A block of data
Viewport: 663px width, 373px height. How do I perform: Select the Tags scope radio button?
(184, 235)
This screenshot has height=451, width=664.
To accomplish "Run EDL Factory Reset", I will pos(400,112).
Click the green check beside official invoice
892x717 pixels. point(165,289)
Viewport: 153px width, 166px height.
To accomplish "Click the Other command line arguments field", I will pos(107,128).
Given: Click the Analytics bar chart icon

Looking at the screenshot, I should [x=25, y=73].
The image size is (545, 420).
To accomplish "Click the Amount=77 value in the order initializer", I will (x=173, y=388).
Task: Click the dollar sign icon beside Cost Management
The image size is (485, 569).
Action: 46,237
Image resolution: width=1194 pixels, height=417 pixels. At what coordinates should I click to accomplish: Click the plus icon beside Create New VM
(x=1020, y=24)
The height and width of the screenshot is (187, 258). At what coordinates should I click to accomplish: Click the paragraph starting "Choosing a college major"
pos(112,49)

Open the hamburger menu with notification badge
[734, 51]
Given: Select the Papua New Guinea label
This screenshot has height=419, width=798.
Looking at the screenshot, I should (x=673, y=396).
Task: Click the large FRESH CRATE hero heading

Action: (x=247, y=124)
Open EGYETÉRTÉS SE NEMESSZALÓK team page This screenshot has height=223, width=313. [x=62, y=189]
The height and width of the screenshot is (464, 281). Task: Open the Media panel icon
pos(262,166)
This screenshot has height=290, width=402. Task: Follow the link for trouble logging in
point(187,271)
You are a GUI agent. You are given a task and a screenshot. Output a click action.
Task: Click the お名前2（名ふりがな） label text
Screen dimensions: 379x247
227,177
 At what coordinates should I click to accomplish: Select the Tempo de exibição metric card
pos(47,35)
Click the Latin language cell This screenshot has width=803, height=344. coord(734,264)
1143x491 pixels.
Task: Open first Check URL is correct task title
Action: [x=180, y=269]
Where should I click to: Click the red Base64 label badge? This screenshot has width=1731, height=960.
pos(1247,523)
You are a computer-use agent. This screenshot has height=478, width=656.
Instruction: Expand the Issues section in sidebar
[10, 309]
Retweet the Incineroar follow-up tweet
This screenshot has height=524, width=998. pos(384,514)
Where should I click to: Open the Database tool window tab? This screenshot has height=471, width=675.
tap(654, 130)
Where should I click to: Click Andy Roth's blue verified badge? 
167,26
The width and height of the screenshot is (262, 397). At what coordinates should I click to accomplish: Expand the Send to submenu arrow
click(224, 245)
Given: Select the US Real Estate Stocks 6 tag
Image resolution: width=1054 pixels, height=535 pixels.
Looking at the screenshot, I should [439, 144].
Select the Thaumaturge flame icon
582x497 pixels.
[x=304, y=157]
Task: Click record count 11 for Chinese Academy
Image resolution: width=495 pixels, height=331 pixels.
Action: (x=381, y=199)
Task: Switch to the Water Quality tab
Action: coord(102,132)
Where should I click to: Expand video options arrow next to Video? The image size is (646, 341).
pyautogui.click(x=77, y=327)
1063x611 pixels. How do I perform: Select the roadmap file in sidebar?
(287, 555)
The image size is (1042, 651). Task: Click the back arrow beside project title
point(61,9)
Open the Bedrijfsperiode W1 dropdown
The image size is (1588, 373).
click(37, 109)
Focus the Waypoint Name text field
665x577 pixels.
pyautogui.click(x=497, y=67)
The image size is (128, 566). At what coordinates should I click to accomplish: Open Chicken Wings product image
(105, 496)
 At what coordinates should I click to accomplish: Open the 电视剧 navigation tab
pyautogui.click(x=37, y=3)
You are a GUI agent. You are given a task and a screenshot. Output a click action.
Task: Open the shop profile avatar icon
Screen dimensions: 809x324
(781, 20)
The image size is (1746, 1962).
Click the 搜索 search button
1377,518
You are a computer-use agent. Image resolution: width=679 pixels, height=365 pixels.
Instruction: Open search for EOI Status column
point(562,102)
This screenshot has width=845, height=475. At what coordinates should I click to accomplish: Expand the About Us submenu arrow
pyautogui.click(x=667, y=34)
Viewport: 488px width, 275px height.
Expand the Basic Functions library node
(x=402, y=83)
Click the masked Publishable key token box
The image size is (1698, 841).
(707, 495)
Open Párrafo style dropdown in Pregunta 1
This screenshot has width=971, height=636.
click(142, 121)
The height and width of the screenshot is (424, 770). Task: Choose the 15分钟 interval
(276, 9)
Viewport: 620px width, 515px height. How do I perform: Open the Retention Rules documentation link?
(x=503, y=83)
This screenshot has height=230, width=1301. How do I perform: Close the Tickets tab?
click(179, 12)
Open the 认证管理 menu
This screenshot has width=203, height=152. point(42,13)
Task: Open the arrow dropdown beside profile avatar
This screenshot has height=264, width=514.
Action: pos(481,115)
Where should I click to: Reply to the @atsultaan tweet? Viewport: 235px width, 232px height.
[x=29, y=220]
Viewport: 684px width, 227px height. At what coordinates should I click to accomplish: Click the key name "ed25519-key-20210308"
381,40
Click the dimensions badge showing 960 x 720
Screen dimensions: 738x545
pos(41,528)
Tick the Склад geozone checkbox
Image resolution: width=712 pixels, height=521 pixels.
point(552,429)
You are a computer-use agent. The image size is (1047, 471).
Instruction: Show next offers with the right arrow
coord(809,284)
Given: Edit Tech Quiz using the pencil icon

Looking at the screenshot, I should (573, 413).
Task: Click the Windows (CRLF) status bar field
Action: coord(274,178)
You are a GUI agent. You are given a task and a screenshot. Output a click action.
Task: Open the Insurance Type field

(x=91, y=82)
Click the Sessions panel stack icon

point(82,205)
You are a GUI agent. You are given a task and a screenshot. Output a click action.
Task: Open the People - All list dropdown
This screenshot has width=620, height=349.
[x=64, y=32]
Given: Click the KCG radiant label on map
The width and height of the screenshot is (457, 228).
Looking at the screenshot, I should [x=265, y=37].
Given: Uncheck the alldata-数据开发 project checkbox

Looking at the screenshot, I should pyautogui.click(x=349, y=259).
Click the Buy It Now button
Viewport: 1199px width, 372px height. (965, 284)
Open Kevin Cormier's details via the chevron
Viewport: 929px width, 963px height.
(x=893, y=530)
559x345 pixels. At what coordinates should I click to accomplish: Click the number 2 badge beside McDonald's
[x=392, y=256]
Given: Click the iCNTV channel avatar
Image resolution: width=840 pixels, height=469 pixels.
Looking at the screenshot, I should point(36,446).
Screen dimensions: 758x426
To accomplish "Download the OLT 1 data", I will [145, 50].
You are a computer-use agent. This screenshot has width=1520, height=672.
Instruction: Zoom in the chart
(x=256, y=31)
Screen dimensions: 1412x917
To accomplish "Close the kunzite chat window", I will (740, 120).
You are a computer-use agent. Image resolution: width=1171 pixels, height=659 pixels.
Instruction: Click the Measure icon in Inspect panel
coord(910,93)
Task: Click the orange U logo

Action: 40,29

▸ **To do**: Filter the listing above down to the lines that contain the string "panel", and copy each of those lines.

▸ **Correct answer**:
The height and width of the screenshot is (464, 281). Task: Open the Media panel icon
Click the Sessions panel stack icon
Instruction: Click the Measure icon in Inspect panel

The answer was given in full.